飞翼布局无人机双S弯进气道设计及流动控制技术应用研究

发布时间：2018-07-10 05:13

本文选题：S弯进气道 + 二次流　；参考：《南京航空航天大学》2016年硕士论文

【摘要】：基于飞行器对隐身性能及重量的要求,双S弯进气道往往设计成偏距较大,长度较短的形状。然而大偏距、短扩压式双S弯进气道由于弯度较大,产生的二次流强度较强,容易引起附面层分离,这将严重影响航空发动机的稳定性。
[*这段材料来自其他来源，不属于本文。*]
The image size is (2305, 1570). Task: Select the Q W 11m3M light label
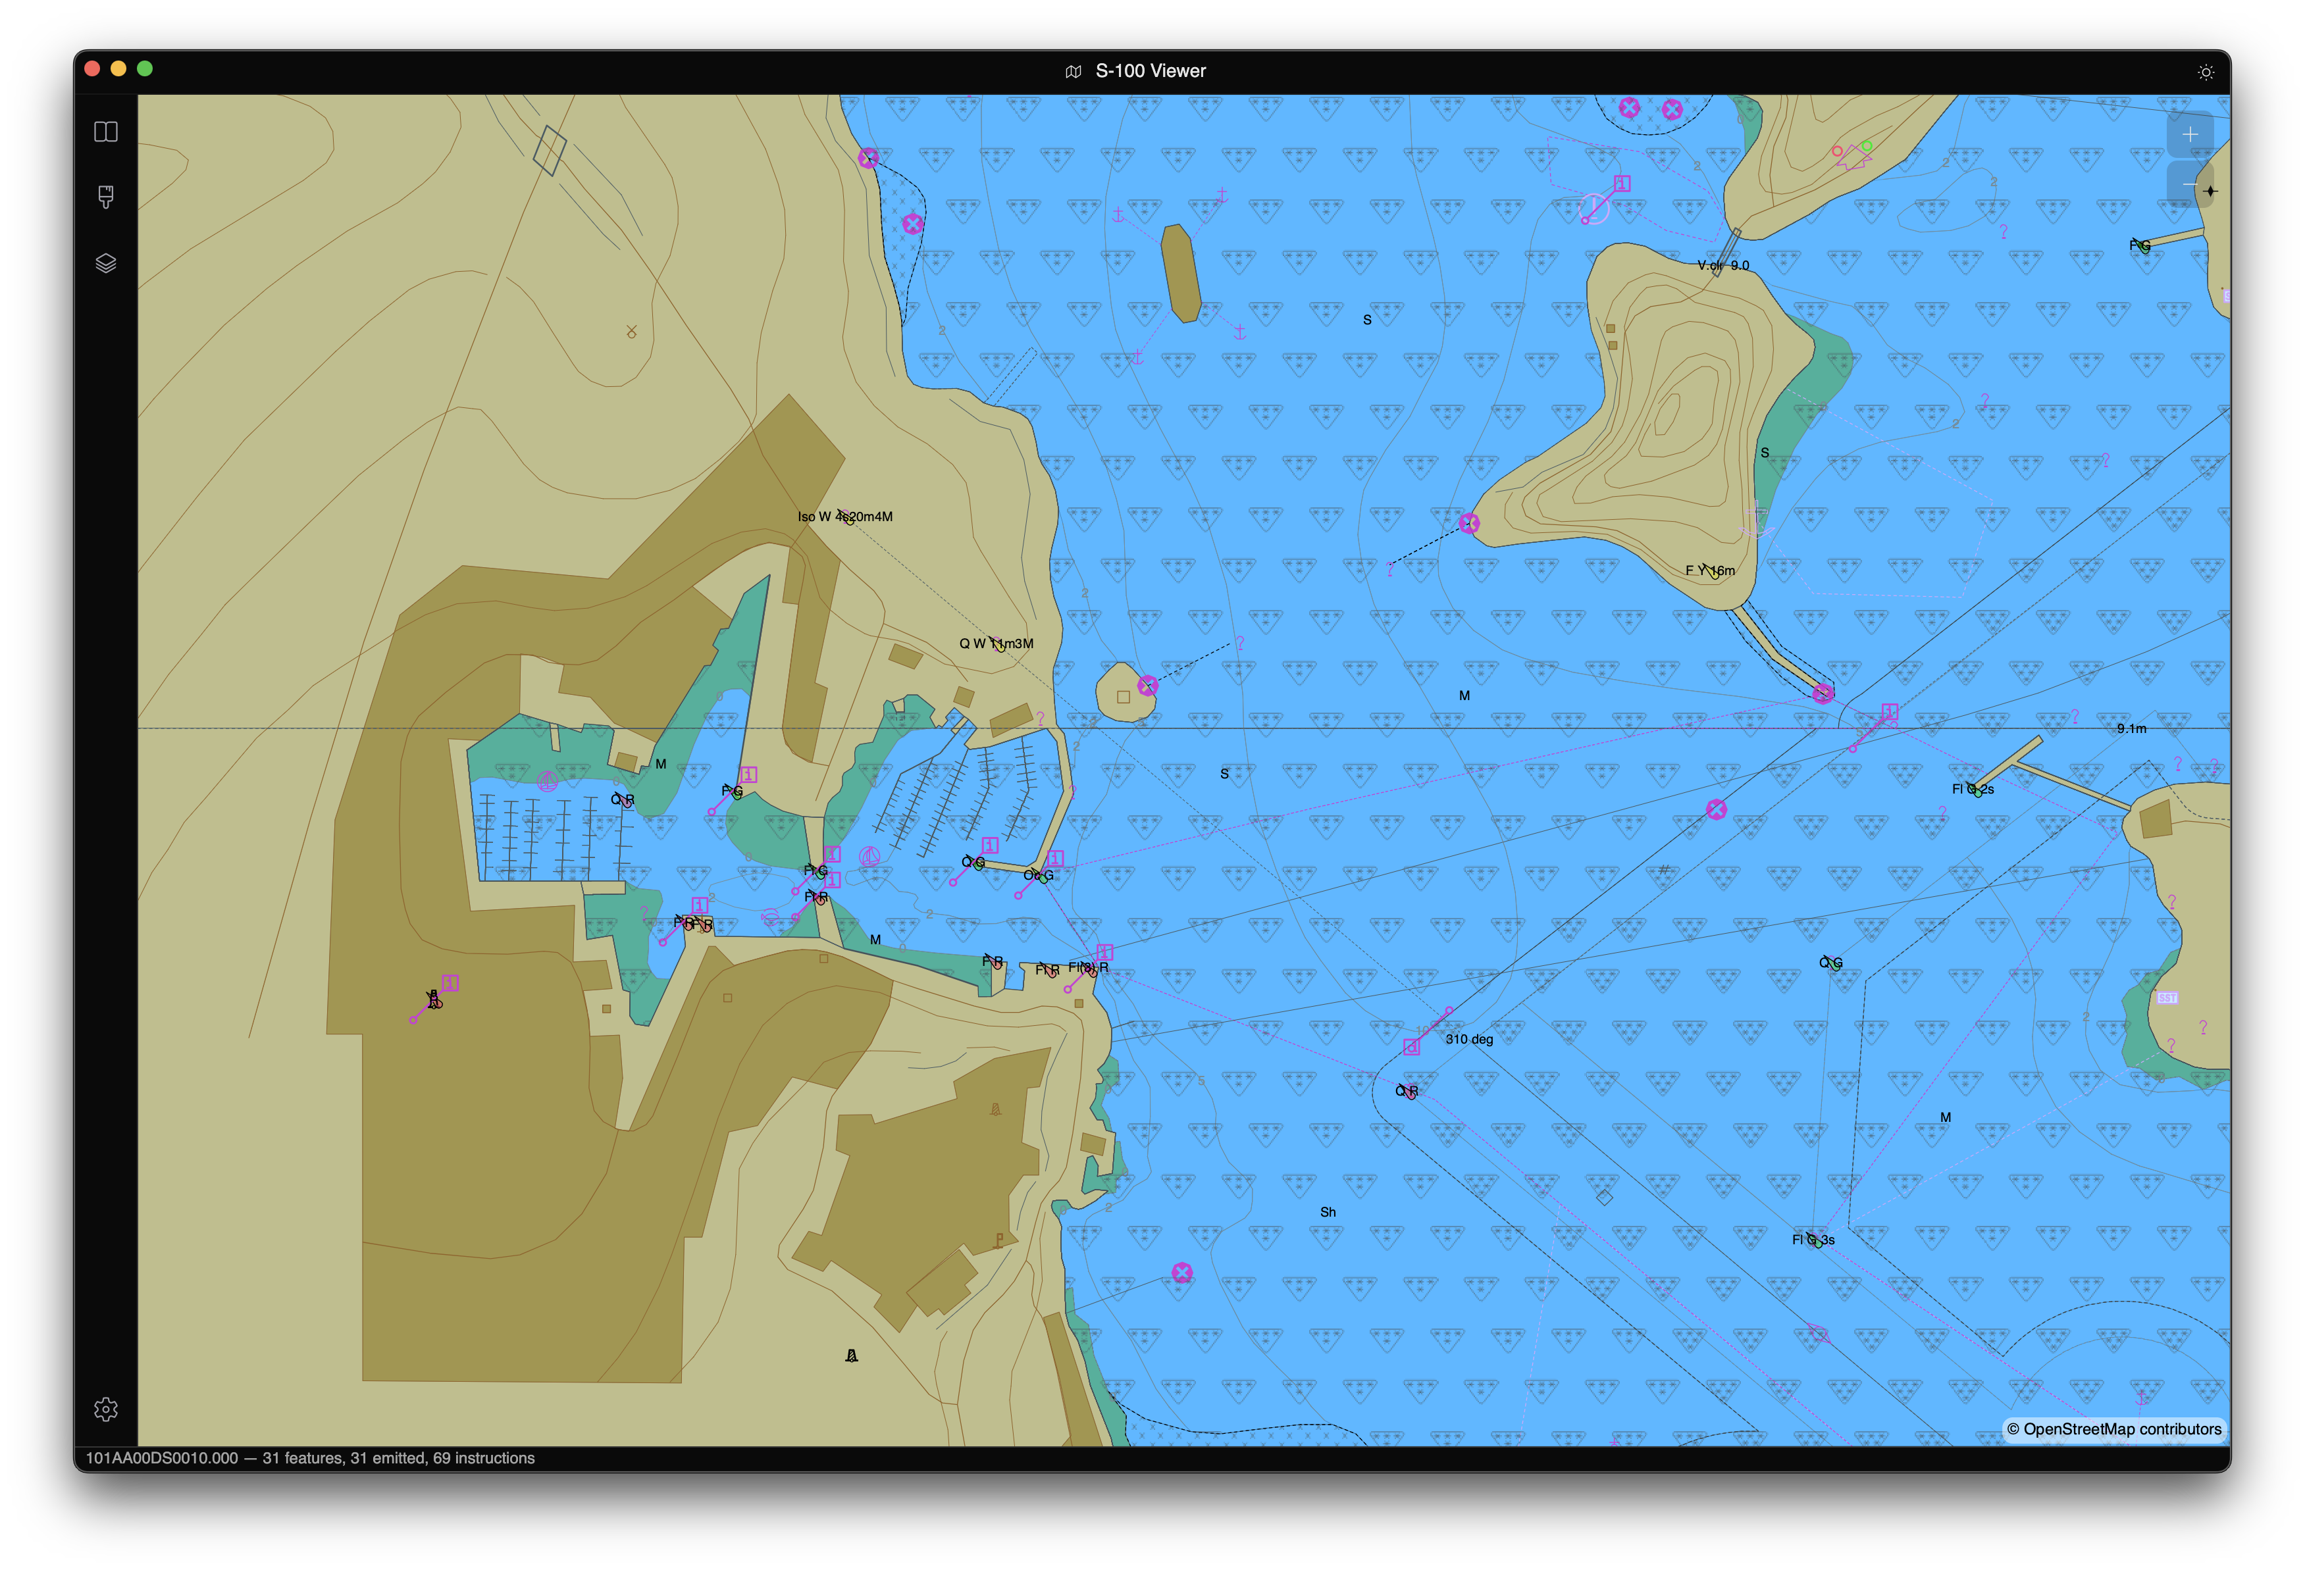996,644
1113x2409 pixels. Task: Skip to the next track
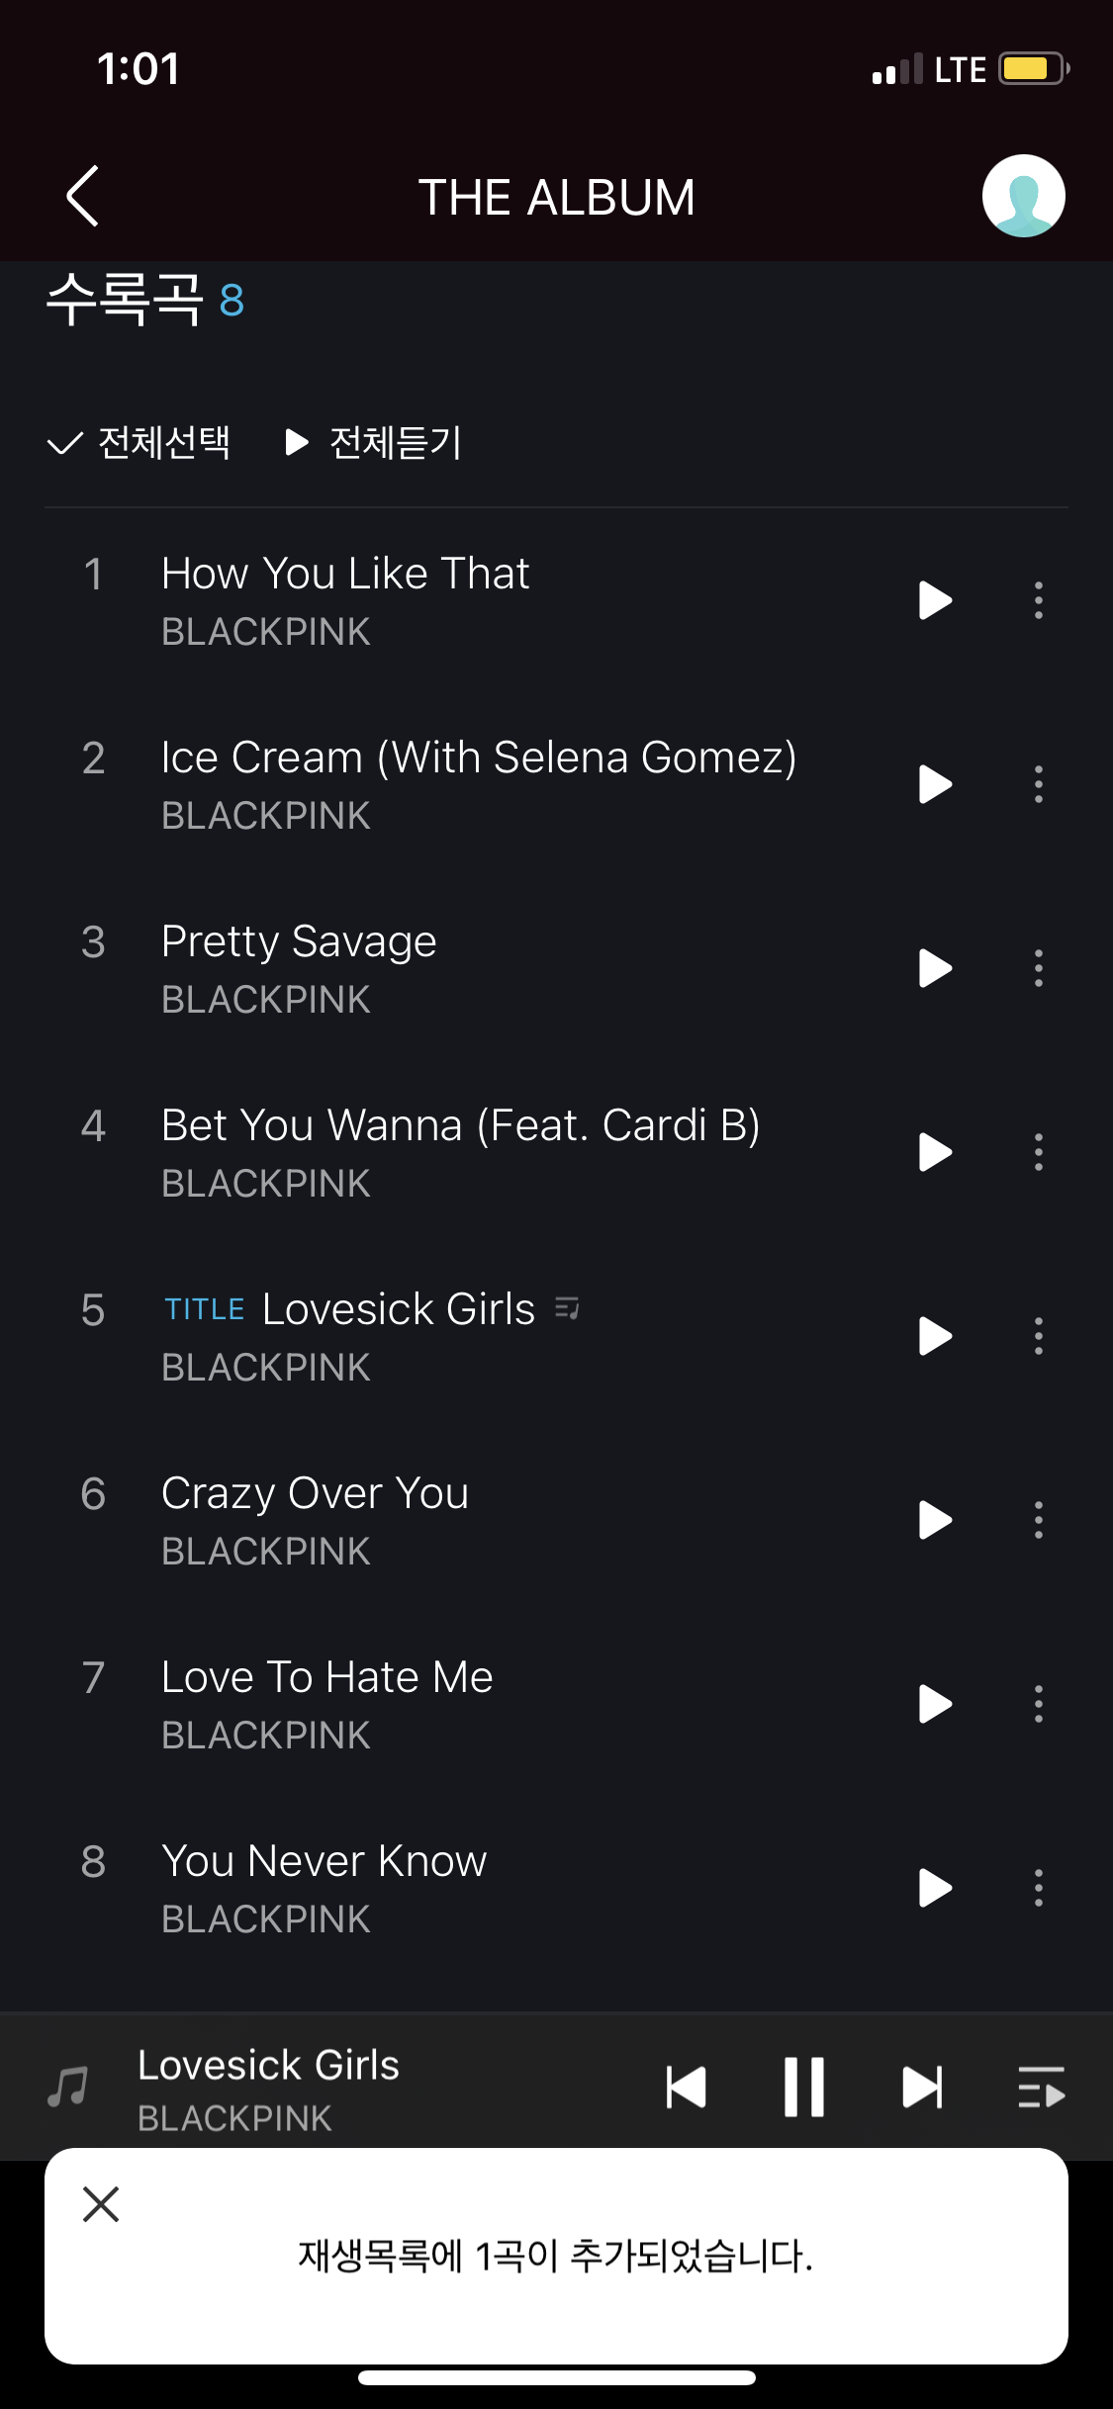pyautogui.click(x=922, y=2088)
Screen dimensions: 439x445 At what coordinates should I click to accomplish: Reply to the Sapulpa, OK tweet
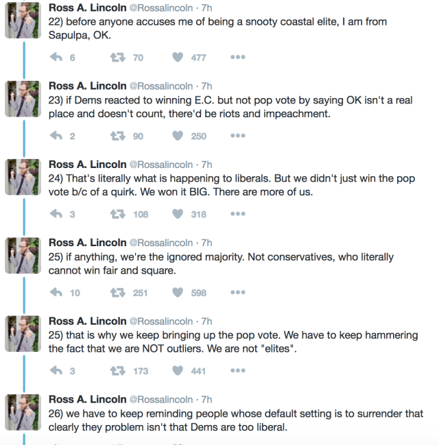tap(56, 58)
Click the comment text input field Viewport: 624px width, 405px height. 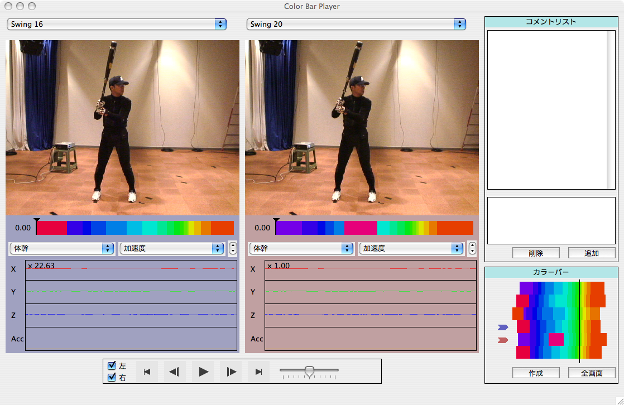(x=551, y=220)
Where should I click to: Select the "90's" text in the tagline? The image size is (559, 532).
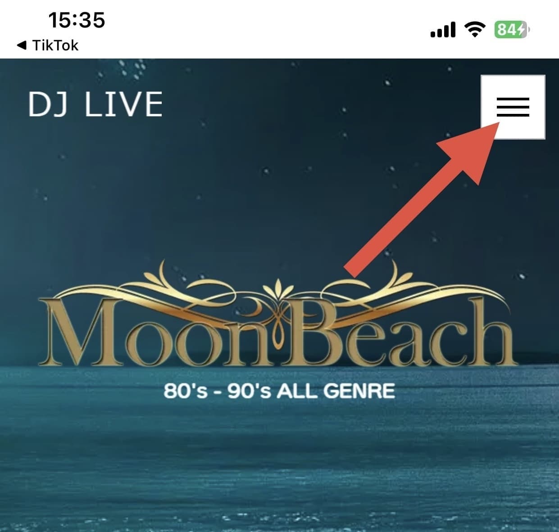tap(249, 391)
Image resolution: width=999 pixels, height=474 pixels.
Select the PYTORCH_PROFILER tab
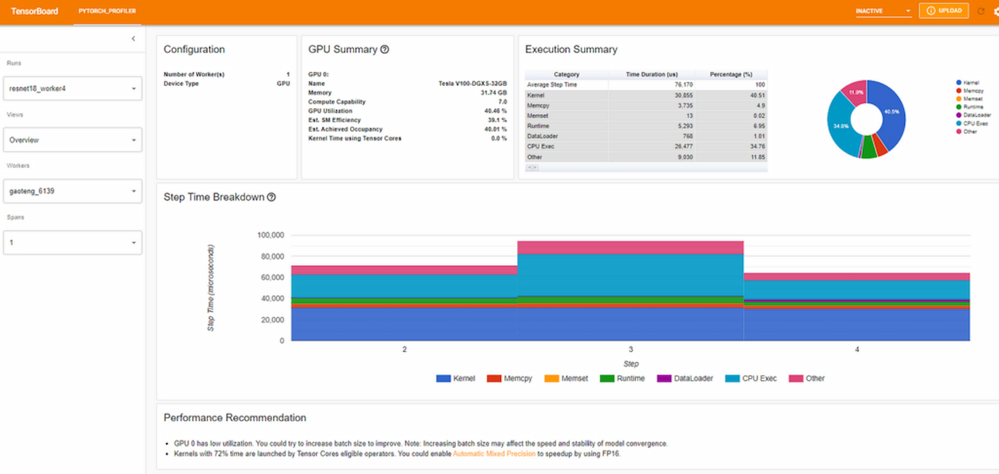[106, 11]
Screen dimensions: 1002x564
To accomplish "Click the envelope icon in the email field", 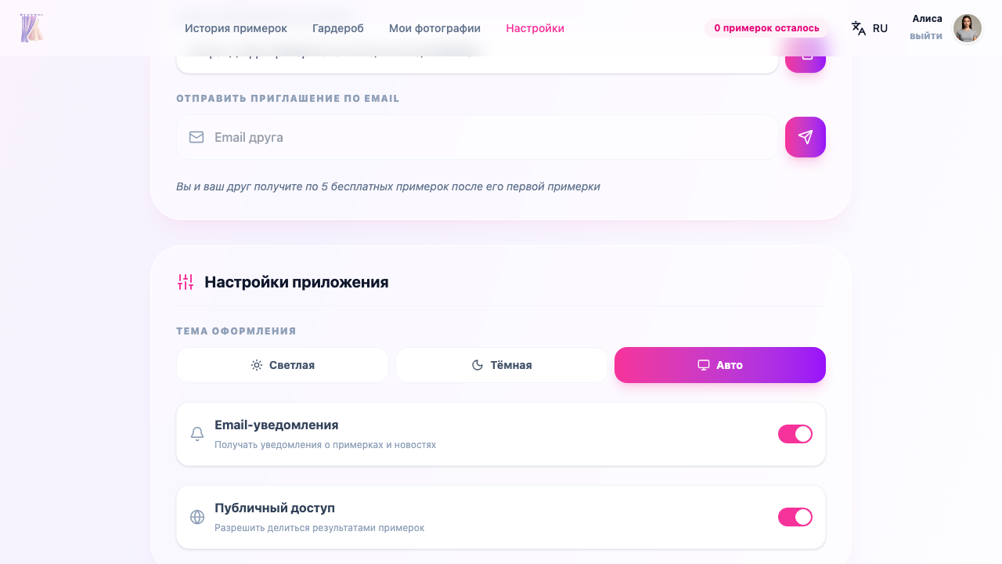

针对这一问题,本文展开了以下几个方面的研究:(1)研究了双S弯进气道造型特点,参考国内外复杂截面进口形状进气道的设计方法,采用半径过渡的方法实现了双S弯进气道三维造型的参数化设计。(2)分析了双S弯进气道内二次流生成机理以及二次流的发展,研究了中心线变化规率、面积变化规律以及双S弯进气道第一、二S弯长度比例对进气道气动性能的影响。通过数值模拟分析得出,中心线变化规律、面积变化规律以及双S弯进气道第一、二S弯长度比例都是通过影响进气道壁面沿程压力梯度分布来影响进气道气动性能;中心线变化规律选取缓急相当与缓急相当配合,面积变化规律选取前急后缓与前缓后急的配合,第一、二S弯比例选取0.77,双S弯进气道的气动性能最佳。(3)在传统双S弯进气道设计的基础上,本文着重研究了双S弯进气道第一、二S弯进气道的交界面形状对进气道内二次流的影响,并提出通过优化设计交界面形状来削弱双S弯进气道内二次流强度,抑制附面层分离的设计方法。通过分析得出,在保证双S弯进气道交界面面积相同条件下,交界面高度选取进气道进口高度,形状选用带倒圆矩形形状能够有效削弱交界面处二次流强度,抑制附面层分离。(4)分析了飞行器飞行Ma、攻角、侧滑角以及发动机流量变化对双S弯进气道气动性能的影响。通过数值仿真分析得出,飞行器飞行Ma、攻角、侧滑角通过影响进气道进气品质影响进气道性能,发动机流量变化则是通过影响进气道内流动速度影响进气道气动性能。(5)研究了脉冲射流射流频率、射流流量对进气道附面层分离控制效果的影响,应用FFT方法分析了脉冲射流控制机理,并对比了脉冲射流与定常射流的控制效果。通过数值模拟分析得出,在射流频率与脱落涡频率相同时,射流控制效果最好。射流流量影响着脉冲射流控制效果,射流流量增加到一定程度时,脉冲射流对总压恢复系数的提升逐渐减小。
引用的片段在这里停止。